Почти неуловимое выражение мелькало на лице деда: “…дура баба - всегда дура…” - словно говорил он. Но на том все и завершалось.
Старики никогда не ругались. Захарка любил их всем сердцем.
- Сестрят навещу… - говорил он бабушке, позавтракав.
- Иди-иди, - живо отзывалась бабушка. - И обедать к нам приходите.
Двоюродные сестры жили здесь же в деревне, через два дома. Младшая,
Ксюша, невысокая, миловидная, с хитрыми глазами, недавно стала совершеннолетней. Старшая, нежноглазая, черноволосая Катя, была на пять лет старше ее.
Ксюша ходила на танцплощадку в другой край деревни и возвращалась в четыре утра. Но спала мало, просыпалась всегда недовольная, подолгу рассматривала себя в зеркальце, присев у окна: чтоб падал на лицо дневной свет.
К полудню она приходила в доброе расположение духа и, внимательно глядя в глаза пришедшему в гости брату, заигрывала с ним, спрашивала откровенное, желая услышать честные ответы.
Брат, приехавший на лето, сразу понял, что с Ксюшей недавно случилось важное, женское, и ей это радостно. Она чувствует себя увереннее, словно получила еще одну интересную опору.
От вопросов брат отмахивался, с душой отвлекаясь на голоногого пацана, трехлетнего Родика, сына Кати.
Муж старшей сестры служил второй год в армии.
Родик говорил очень мало, хотя уже пора было. Называл себя нежно
“Одик”, с маленьким, еле слышным “к” на конце. Все понимал, только папу не помнил.
Захарка возился с ним, сажал на шею, и они бродили по округе, загорелый парень и белое дитя с пушистыми волосами.
Катя иногда выходила из дому, отвечая, слышал Захарка, Ксюше: “Ну, конечно, ты у нас самая умная…” Или так: “Мне все равно, чем ты будешь заниматься, но картошку почистишь!”
Строгость ее была несерьезна.
Выходила - и внимательно смотрела, как Захарка - Родик на плечах, - медленно идут к дому, общаясь.

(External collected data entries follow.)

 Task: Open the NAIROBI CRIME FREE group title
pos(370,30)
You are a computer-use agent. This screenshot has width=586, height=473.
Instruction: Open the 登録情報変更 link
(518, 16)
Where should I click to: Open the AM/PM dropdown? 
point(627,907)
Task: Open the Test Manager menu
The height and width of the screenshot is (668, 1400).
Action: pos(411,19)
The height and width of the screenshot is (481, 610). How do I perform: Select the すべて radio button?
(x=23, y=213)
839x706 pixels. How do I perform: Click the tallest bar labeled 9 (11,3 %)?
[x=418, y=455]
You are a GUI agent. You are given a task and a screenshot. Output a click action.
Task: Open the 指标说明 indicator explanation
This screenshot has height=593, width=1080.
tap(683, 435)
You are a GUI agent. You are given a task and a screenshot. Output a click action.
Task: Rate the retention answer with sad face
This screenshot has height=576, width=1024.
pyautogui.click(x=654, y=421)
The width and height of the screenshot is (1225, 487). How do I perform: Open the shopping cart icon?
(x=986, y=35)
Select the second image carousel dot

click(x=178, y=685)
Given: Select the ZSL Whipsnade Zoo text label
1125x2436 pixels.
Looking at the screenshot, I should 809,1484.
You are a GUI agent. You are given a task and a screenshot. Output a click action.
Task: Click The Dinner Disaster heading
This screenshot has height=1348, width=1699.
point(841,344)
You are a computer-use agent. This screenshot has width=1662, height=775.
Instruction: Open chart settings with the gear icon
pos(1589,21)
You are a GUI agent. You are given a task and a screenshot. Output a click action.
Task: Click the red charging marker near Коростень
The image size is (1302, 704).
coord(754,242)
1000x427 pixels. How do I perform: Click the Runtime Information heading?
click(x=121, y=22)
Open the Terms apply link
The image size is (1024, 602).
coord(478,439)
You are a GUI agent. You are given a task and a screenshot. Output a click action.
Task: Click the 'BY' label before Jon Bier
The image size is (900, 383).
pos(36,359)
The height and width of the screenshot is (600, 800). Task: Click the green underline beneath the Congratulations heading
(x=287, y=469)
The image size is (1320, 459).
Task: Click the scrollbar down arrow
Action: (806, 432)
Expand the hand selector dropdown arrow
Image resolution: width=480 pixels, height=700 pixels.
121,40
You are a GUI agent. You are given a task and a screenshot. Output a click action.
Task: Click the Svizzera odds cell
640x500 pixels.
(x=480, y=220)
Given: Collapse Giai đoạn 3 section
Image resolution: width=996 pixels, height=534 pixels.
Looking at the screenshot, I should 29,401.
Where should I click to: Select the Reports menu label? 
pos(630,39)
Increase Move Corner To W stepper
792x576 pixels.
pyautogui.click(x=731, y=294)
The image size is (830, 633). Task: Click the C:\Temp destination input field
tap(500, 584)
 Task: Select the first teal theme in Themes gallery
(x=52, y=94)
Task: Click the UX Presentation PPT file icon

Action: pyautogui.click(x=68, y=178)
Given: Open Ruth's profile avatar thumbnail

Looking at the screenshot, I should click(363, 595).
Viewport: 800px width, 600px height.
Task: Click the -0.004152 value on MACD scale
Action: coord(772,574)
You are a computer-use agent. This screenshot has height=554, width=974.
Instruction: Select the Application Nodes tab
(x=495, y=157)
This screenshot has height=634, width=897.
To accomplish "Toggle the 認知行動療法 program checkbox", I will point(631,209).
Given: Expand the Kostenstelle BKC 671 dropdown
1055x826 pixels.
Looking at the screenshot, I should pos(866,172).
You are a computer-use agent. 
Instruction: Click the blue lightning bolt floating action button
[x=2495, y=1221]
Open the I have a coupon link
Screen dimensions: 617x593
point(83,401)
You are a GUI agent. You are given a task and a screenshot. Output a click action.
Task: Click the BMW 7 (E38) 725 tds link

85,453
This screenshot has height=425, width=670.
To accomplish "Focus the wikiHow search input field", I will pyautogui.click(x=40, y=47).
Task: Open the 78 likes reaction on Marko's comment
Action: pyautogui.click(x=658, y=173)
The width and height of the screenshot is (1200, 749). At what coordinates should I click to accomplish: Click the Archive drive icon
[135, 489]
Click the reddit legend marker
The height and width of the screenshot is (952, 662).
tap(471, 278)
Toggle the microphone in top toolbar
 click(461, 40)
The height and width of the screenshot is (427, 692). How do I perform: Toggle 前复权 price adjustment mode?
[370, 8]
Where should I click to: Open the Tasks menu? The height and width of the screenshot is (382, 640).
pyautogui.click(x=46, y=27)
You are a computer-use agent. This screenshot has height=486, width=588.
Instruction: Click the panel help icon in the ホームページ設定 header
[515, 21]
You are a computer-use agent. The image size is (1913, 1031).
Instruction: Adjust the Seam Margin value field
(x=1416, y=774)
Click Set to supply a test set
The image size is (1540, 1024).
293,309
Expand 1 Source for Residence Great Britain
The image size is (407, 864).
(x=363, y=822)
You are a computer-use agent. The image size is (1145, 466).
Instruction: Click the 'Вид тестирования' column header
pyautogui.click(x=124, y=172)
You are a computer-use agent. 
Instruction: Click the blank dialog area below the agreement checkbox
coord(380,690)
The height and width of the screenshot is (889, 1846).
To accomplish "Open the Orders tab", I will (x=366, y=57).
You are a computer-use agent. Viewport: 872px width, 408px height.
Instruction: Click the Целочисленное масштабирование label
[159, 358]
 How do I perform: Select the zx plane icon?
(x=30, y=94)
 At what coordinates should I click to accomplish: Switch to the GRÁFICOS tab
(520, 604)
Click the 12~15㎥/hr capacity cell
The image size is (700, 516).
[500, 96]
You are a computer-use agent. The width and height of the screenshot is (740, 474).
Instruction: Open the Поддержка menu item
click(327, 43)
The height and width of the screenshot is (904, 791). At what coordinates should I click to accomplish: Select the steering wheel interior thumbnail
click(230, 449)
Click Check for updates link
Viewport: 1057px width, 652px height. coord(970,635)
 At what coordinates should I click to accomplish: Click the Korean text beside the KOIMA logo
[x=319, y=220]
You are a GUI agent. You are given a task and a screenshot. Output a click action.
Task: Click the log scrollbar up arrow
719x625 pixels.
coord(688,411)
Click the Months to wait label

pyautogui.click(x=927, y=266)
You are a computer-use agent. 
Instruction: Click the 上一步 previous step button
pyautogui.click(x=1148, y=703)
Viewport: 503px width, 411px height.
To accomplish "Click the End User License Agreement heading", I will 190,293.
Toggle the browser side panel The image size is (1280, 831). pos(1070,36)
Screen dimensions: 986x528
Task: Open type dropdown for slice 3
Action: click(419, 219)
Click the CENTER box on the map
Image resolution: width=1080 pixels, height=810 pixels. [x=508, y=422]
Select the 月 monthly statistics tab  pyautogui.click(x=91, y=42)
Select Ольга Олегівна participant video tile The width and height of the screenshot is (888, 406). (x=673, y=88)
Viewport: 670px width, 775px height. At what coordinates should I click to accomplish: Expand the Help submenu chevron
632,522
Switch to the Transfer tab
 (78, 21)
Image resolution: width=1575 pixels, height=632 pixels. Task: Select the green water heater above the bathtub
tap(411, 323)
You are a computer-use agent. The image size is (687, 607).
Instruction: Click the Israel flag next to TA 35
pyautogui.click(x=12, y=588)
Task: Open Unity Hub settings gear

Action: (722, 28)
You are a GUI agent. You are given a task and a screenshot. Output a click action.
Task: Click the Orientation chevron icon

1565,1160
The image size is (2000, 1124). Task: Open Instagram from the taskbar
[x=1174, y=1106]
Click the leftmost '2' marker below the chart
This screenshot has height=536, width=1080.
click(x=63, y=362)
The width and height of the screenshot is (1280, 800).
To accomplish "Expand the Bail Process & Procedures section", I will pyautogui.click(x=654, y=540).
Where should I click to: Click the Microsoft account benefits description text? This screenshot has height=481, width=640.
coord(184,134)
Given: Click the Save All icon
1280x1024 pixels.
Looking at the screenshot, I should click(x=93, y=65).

- Камни, - говорил Захарка.
- Ками… - повторял Родик.
- Камни, - повторял Захарка.
- Ками, - соглашался Родик.
Они шли по щебню.
Катя, понимал Захарка, думала о чем-то важном, глядя на них. Но о чем именно, он не задумывался. Ему нравилось жить легко, ежась на солнце, всерьез не размышляя никогда.
- Проголодались, наверное, гуляки? - говорила Катя хорошим, грудным голосом и улыбалась.
- Бабушка звала обедать, - отвечал Захарка без улыбки.
- Ой, ну хорошо. А то наша Глаша отказывается выполнять наряд по кухне.
- Мое имя Ксюша, - отвечала со всей шестнадцатилетней строгостью сестра, выходя на улицу. Она уже нацепила беспечную на ветру юбочку, впорхнула в туфельки, маечка с неизменно открытым животиком. На лице ее замечательно отражались сразу два чувства: досада на сестру, интерес при виде брата.
“Посмотри, какая она дура, Захарка!” - говорила она всем своим видом.
“Заодно посмотри, какой у меня милый животик, и вообще…” - вроде бы еще прочел Захарка, но не был до конца уверен в точности понятого им. На всякий случай отвернулся.